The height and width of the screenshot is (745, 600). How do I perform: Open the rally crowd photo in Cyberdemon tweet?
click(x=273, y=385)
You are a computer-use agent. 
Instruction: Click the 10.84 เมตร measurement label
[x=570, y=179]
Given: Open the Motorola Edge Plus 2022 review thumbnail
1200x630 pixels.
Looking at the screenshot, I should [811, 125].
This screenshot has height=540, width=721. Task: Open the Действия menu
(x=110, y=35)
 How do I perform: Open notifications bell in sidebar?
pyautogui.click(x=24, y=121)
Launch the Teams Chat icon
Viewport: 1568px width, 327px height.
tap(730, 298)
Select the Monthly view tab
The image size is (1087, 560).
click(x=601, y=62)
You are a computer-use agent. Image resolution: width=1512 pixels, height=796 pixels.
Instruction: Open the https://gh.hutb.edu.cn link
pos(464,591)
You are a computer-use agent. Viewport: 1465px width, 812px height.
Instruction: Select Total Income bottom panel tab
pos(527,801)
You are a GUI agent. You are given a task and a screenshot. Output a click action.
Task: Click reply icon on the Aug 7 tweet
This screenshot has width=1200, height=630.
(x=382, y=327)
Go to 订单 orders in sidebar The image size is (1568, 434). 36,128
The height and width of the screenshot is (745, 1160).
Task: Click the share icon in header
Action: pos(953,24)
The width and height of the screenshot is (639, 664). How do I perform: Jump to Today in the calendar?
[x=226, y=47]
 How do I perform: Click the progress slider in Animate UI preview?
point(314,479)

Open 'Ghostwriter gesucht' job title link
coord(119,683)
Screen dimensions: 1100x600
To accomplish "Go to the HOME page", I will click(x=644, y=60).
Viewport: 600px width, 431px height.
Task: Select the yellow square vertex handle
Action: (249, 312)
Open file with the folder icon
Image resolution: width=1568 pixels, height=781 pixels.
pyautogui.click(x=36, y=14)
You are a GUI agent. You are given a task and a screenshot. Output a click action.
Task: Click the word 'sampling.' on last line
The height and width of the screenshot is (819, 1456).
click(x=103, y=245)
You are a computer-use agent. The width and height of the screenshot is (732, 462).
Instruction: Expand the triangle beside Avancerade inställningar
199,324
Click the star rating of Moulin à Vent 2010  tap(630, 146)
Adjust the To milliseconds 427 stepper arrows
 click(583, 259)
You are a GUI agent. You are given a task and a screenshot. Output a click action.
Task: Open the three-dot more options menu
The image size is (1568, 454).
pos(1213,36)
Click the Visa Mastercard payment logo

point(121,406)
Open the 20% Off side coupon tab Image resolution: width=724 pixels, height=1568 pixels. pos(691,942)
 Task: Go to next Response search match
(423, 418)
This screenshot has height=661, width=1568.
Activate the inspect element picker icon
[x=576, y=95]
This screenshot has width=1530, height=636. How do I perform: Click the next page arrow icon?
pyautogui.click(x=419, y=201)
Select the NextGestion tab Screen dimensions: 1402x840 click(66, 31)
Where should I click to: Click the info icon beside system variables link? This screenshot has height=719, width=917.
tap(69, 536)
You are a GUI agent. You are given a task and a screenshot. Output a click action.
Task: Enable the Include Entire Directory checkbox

§ **TASK OBJECTIVE**
Reformat the stretch of material from its first line through the line containing "pyautogui.click(x=24, y=121)" as a Markdown table with the columns Row and Line. Number each line in order and leave out any blank lines.

§ **CORRECT RESPONSE**
| Row | Line |
|---|---|
| 1 | The height and width of the screenshot is (745, 600). How do I perform: Open the rally crowd photo in Cyberdemon tweet? |
| 2 | click(x=273, y=385) |
| 3 | You are a computer-use agent.  |
| 4 | Instruction: Click the 10.84 เมตร measurement label |
| 5 | [x=570, y=179] |
| 6 | Given: Open the Motorola Edge Plus 2022 review thumbnail |
| 7 | 1200x630 pixels. |
| 8 | Looking at the screenshot, I should [811, 125]. |
| 9 | This screenshot has height=540, width=721. Task: Open the Действия menu |
| 10 | (x=110, y=35) |
| 11 |  How do I perform: Open notifications bell in sidebar? |
| 12 | pyautogui.click(x=24, y=121) |